Et dans Ce blog a 10 ans, est-ce qu’elle s’exprime vraiment au sujet de son blog? Ou est-ce qu’elle dit quelque chose sur sa vocation pastorale et sa manière de pratiquer son métier? Est-ce qu’elle tend une perche à ses collègues pour les inciter à bloguer aussi?

Ce genre de contenu, qui propose discours et métadiscours, est ce qui fait toute la richesse des blogs et des sites personnels. Au final, les internautes ne n’y trompent pas, il y a bien une personne derrière le texte. Si celles et ceux qui s’expriment publiquement ouvraient les portes du laboratoire, la question des IA (intelligences artificielles) serait abordée autrement. Il n’y a pas de honte à utiliser ChatGPT ou à reprendre de l’existant, à condition de dire quelque chose de sa démarche, de ses forces, de ses limites et de la pertinence du résultat.

Personnes ou organisations

J’ai un attachement aux personnes beaucoup plus qu’aux organismes et aux institutions.
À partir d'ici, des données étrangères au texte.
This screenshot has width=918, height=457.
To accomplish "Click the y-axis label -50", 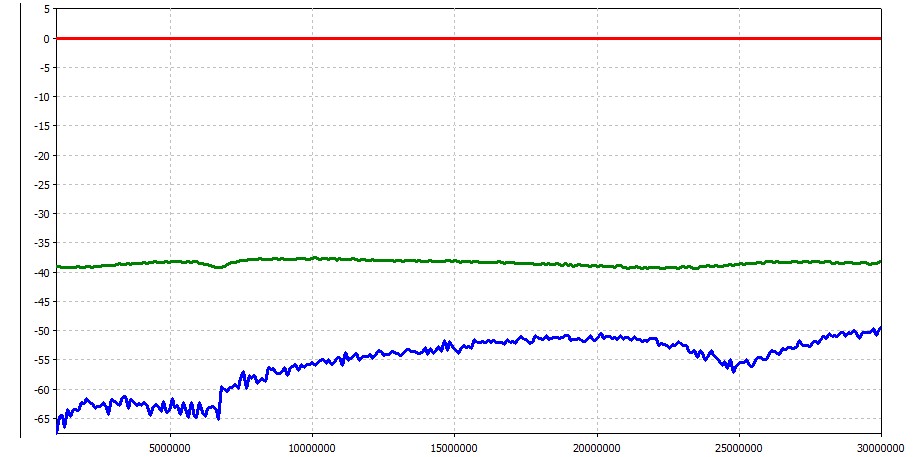I will (41, 330).
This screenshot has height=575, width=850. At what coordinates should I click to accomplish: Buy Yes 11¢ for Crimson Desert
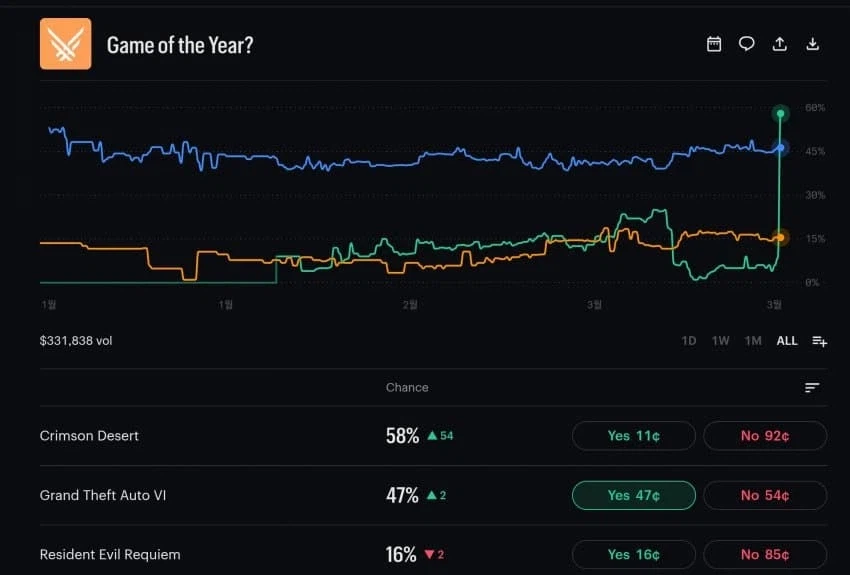pyautogui.click(x=633, y=436)

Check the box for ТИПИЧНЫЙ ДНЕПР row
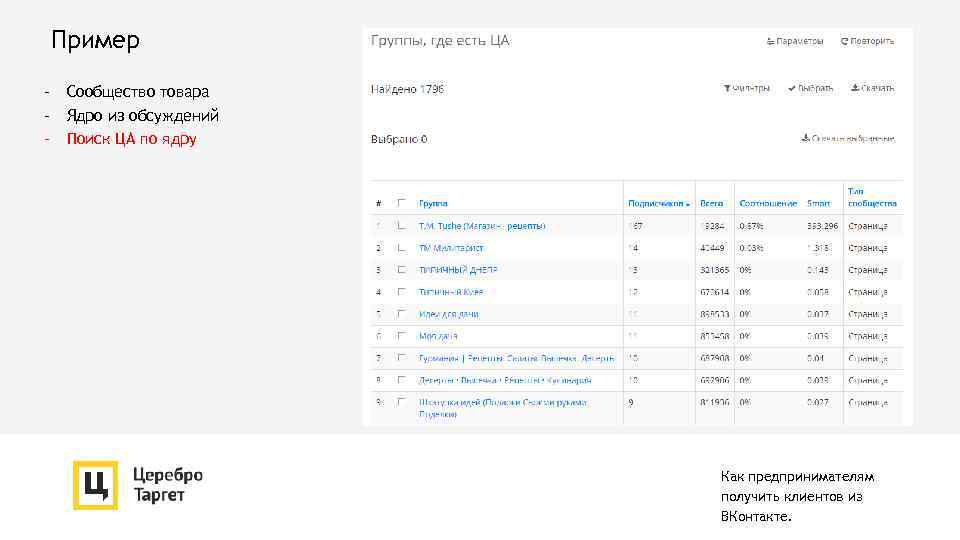(x=402, y=270)
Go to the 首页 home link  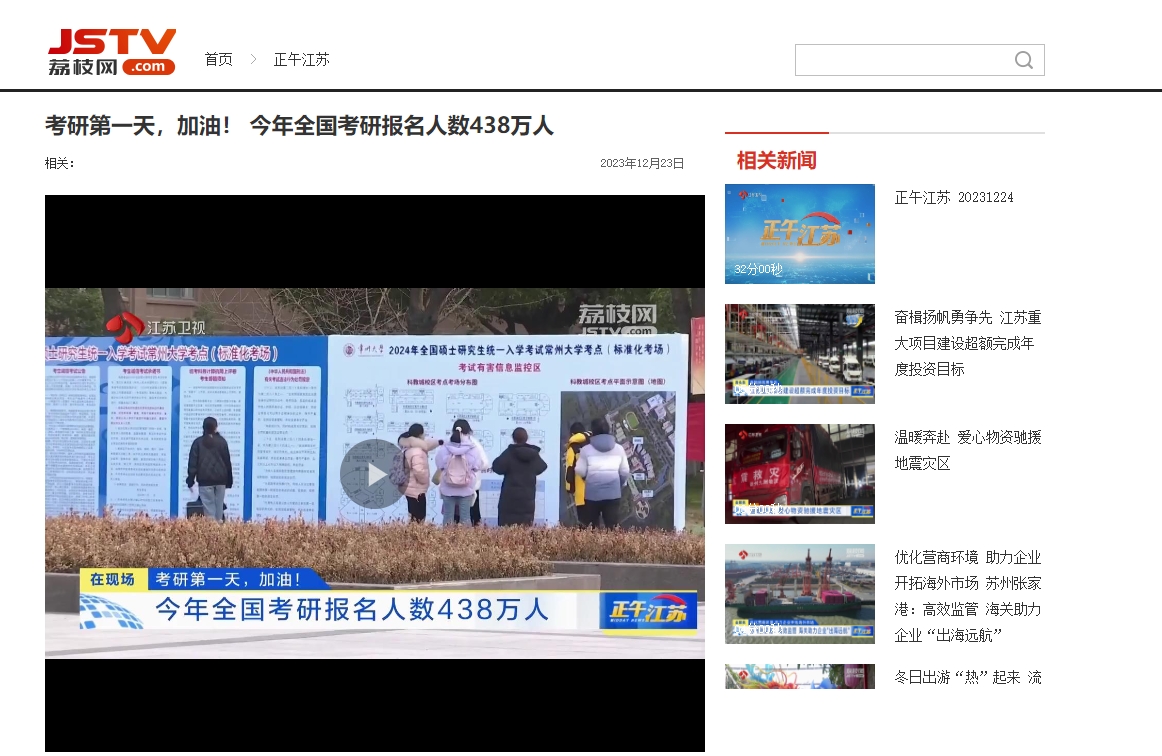click(x=218, y=60)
C’est d’ailleurs pour cette raison que j’ai libellé ainsi tous les intitulés de ma page liens, même quand les sites ont un autre nom officiel. Quand les organisations ajoutent du métadiscours, c’est presque toujours du bullshit pour se justifier (et c’est mortifère). Quand des blogueurs et blogueuses parlent de leur blog, c’est la vraie vie qui surgit.

Envoi

Est-il encore possible de toucher les internautes en se réfugiant derrière l’académisme du nous ou le verbiage des organisations? À quoi bon (essayer de) vulgariser s’il n’y a pas de présence humaine pour nous prendre par la main? Finalement, que signifie choisir la vie dans nos modalités d’expression sur le web?

Nous en sommes à installer des extensions de navigateurs pour détecter les contenus générés par IA. Il faudrait profiter du même élan pour détecter les contenus vides.

Le métadiscours, malgré ses faiblesses et ses limites, est toujours ce qu’il y a de plus riche. Il révèle la personne derrière le texte. C’est précisément ce qui manque à tant de contenus aujourd’hui.


Ce billet reprend une ancienne publication. J’ai essayé de fournir à ChatGPT cette archive et un liste de liens frais. Puis une trame rédactionnelle. J’ai obtenu un article correct mais complètement banal sur le métadiscours. Il était à l’exact opposé ce que que je prétends (et tente de faire) ici.